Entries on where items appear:
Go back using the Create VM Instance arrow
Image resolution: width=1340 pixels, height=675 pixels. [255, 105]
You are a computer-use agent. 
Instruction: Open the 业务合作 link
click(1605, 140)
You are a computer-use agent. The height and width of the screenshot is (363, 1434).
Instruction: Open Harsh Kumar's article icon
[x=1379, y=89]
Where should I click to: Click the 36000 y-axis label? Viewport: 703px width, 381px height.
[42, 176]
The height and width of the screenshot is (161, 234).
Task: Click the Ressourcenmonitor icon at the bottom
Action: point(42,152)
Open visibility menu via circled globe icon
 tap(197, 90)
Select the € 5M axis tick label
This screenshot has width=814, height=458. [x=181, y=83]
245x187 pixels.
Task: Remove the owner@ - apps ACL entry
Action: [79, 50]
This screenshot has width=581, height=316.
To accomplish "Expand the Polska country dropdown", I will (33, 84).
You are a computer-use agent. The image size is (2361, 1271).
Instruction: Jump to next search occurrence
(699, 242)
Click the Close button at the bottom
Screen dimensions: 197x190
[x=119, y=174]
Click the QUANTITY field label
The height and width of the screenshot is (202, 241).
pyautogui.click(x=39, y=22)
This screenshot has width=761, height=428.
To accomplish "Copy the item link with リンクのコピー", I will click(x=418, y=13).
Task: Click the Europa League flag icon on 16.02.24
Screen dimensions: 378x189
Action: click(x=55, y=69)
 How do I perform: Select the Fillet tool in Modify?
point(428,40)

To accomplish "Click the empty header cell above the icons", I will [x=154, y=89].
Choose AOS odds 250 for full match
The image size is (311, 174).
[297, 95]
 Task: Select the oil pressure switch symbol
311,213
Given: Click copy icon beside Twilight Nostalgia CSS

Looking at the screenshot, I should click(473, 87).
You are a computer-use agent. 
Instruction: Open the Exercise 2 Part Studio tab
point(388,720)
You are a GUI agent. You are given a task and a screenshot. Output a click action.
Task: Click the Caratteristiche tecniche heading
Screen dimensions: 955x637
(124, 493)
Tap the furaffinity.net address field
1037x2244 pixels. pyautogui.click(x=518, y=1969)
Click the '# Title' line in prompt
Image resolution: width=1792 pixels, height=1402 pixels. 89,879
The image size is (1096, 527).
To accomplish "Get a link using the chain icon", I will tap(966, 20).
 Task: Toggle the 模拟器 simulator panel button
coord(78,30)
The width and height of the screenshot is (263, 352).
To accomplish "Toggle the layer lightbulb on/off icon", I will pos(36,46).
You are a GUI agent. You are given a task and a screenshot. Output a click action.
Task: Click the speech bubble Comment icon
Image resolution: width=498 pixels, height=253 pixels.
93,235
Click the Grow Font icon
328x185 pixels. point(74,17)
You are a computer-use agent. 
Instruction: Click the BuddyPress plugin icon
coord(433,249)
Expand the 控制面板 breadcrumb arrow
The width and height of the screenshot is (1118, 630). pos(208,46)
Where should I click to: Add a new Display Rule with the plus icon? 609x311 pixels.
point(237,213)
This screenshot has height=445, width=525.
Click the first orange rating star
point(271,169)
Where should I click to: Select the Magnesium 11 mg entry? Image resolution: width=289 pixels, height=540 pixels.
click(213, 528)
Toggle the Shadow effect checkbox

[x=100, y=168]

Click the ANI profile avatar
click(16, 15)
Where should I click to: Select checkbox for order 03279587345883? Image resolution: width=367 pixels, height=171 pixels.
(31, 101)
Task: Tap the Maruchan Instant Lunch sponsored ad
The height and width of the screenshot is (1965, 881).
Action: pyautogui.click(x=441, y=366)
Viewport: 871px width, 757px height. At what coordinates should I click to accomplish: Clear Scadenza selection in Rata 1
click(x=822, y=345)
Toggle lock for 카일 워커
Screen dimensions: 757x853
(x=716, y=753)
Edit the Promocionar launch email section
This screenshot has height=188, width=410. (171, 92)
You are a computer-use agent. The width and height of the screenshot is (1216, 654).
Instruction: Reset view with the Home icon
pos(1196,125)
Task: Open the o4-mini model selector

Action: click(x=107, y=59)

**Instructions to follow**
Copy out all of the lines above exactly, without changing anything.

**Result below**
Go back using the Create VM Instance arrow
Image resolution: width=1340 pixels, height=675 pixels. [255, 105]
You are a computer-use agent. 
Instruction: Open the 业务合作 link
click(1605, 140)
You are a computer-use agent. The height and width of the screenshot is (363, 1434).
Instruction: Open Harsh Kumar's article icon
[x=1379, y=89]
Where should I click to: Click the 36000 y-axis label? Viewport: 703px width, 381px height.
[42, 176]
The height and width of the screenshot is (161, 234).
Task: Click the Ressourcenmonitor icon at the bottom
Action: point(42,152)
Open visibility menu via circled globe icon
 tap(197, 90)
Select the € 5M axis tick label
This screenshot has width=814, height=458. [x=181, y=83]
245x187 pixels.
Task: Remove the owner@ - apps ACL entry
Action: [79, 50]
This screenshot has width=581, height=316.
To accomplish "Expand the Polska country dropdown", I will (33, 84).
You are a computer-use agent. The image size is (2361, 1271).
Instruction: Jump to next search occurrence
(699, 242)
Click the Close button at the bottom
Screen dimensions: 197x190
[x=119, y=174]
Click the QUANTITY field label
The height and width of the screenshot is (202, 241).
pyautogui.click(x=39, y=22)
This screenshot has width=761, height=428.
To accomplish "Copy the item link with リンクのコピー", I will click(x=418, y=13).
Task: Click the Europa League flag icon on 16.02.24
Screen dimensions: 378x189
Action: click(x=55, y=69)
 How do I perform: Select the Fillet tool in Modify?
point(428,40)

To accomplish "Click the empty header cell above the icons", I will [x=154, y=89].
Choose AOS odds 250 for full match
The image size is (311, 174).
[297, 95]
 Task: Select the oil pressure switch symbol
311,213
Given: Click copy icon beside Twilight Nostalgia CSS

Looking at the screenshot, I should click(473, 87).
You are a computer-use agent. 
Instruction: Open the Exercise 2 Part Studio tab
point(388,720)
You are a GUI agent. You are given a task and a screenshot. Output a click action.
Task: Click the Caratteristiche tecniche heading
Screen dimensions: 955x637
(124, 493)
Tap the furaffinity.net address field
1037x2244 pixels. pyautogui.click(x=518, y=1969)
Click the '# Title' line in prompt
Image resolution: width=1792 pixels, height=1402 pixels. 89,879
The image size is (1096, 527).
To accomplish "Get a link using the chain icon", I will tap(966, 20).
 Task: Toggle the 模拟器 simulator panel button
coord(78,30)
The width and height of the screenshot is (263, 352).
To accomplish "Toggle the layer lightbulb on/off icon", I will pos(36,46).
You are a GUI agent. You are given a task and a screenshot. Output a click action.
Task: Click the speech bubble Comment icon
Image resolution: width=498 pixels, height=253 pixels.
93,235
Click the Grow Font icon
328x185 pixels. point(74,17)
You are a computer-use agent. 
Instruction: Click the BuddyPress plugin icon
coord(433,249)
Expand the 控制面板 breadcrumb arrow
The width and height of the screenshot is (1118, 630). pos(208,46)
Where should I click to: Add a new Display Rule with the plus icon? 609x311 pixels.
point(237,213)
This screenshot has height=445, width=525.
Click the first orange rating star
point(271,169)
Where should I click to: Select the Magnesium 11 mg entry? Image resolution: width=289 pixels, height=540 pixels.
click(213, 528)
Toggle the Shadow effect checkbox

[x=100, y=168]

Click the ANI profile avatar
click(16, 15)
Where should I click to: Select checkbox for order 03279587345883? Image resolution: width=367 pixels, height=171 pixels.
(31, 101)
Task: Tap the Maruchan Instant Lunch sponsored ad
The height and width of the screenshot is (1965, 881).
Action: pyautogui.click(x=441, y=366)
Viewport: 871px width, 757px height. At what coordinates should I click to accomplish: Clear Scadenza selection in Rata 1
click(x=822, y=345)
Toggle lock for 카일 워커
Screen dimensions: 757x853
(x=716, y=753)
Edit the Promocionar launch email section
This screenshot has height=188, width=410. (171, 92)
You are a computer-use agent. The width and height of the screenshot is (1216, 654).
Instruction: Reset view with the Home icon
pos(1196,125)
Task: Open the o4-mini model selector

Action: click(x=107, y=59)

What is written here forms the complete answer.